Like ginger, garlic has components that can help the body defend itself against microorganisms. China exported 2.18 million tonnes of garlic bulbs in 2020, 30% more than the previous year, according to customs data, and its main customers include Indonesia, Vietnam, Malaysia, Pakistan and Bangladesh.
The demand for the spice turmeric, which can help treat conditions related to pain and inflammation, has also received a pandemic boost.
Indian turmeric exports soared 36% in 2020, reaching a record 181,664 tons, and shipments have continued to increase in 2021, with an increase of 10% in the first two months of the year, to 24,813 tons, according to data compiled by the Indian Ministry of Commerce.
“The concept of immunity boosters is very influential these days, not just in India but around the world, and turmeric is a natural immunity booster,” said Abhijeet Banerjee, a spice analyst at the Indian service company. financial Religare.

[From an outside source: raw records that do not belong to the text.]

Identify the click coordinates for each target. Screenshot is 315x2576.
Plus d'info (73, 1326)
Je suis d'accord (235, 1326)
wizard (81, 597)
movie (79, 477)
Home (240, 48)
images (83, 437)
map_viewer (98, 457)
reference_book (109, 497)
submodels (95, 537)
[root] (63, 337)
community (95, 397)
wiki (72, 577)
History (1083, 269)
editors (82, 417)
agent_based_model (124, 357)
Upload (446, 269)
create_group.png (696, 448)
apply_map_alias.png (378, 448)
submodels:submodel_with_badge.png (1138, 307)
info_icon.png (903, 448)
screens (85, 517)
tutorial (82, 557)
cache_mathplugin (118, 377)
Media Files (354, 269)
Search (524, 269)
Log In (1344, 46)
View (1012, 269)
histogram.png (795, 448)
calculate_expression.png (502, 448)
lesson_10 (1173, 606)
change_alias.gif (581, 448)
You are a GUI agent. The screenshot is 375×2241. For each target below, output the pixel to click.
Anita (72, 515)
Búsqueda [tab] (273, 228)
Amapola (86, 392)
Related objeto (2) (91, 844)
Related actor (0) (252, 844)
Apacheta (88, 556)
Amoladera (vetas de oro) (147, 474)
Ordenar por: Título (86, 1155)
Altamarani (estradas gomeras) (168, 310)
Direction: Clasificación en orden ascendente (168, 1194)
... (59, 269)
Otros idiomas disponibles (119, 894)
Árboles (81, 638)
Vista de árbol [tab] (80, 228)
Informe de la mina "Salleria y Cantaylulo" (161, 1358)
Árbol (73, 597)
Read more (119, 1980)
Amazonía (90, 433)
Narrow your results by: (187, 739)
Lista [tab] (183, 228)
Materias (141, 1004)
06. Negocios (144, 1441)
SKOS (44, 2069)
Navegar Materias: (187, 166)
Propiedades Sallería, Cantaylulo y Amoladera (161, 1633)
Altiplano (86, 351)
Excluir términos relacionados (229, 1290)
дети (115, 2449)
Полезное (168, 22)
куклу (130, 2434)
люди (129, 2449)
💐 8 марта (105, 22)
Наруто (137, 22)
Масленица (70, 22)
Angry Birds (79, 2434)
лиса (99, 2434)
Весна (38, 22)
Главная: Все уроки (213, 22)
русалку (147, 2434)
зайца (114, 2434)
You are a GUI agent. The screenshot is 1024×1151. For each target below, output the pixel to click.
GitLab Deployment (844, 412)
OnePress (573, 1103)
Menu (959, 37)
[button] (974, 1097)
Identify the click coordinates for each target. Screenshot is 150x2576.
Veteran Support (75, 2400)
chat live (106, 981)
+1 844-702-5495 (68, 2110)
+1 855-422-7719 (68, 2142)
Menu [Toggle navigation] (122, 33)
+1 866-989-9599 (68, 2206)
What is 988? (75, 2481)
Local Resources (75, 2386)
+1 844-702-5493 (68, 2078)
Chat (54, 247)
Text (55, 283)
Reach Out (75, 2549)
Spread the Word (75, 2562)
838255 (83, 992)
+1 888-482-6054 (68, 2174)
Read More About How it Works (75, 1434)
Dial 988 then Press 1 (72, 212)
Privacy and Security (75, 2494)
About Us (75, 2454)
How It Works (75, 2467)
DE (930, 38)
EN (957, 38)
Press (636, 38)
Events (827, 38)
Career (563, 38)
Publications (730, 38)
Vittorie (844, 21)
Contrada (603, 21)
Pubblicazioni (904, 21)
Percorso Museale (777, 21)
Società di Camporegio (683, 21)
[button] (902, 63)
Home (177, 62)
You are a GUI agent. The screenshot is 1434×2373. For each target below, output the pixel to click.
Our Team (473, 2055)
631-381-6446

“The government and Ayurveda practitioners recommend consuming some amount of turmeric on a daily basis for better post-COVID health management,” he said, referring to traditional Indian medicine.
Turmeric futures are up more than 30% so far in 2021 and hit a five-year high of 9,522 Indian rupees ($ 130) per 100 kilograms in March.
Farmers like Ravindra Dere, who grows turmeric on two hectares in the western state of Maharashtra, are happy.
“After many years, we are making a decent profit. I hope prices remain firm,” he said.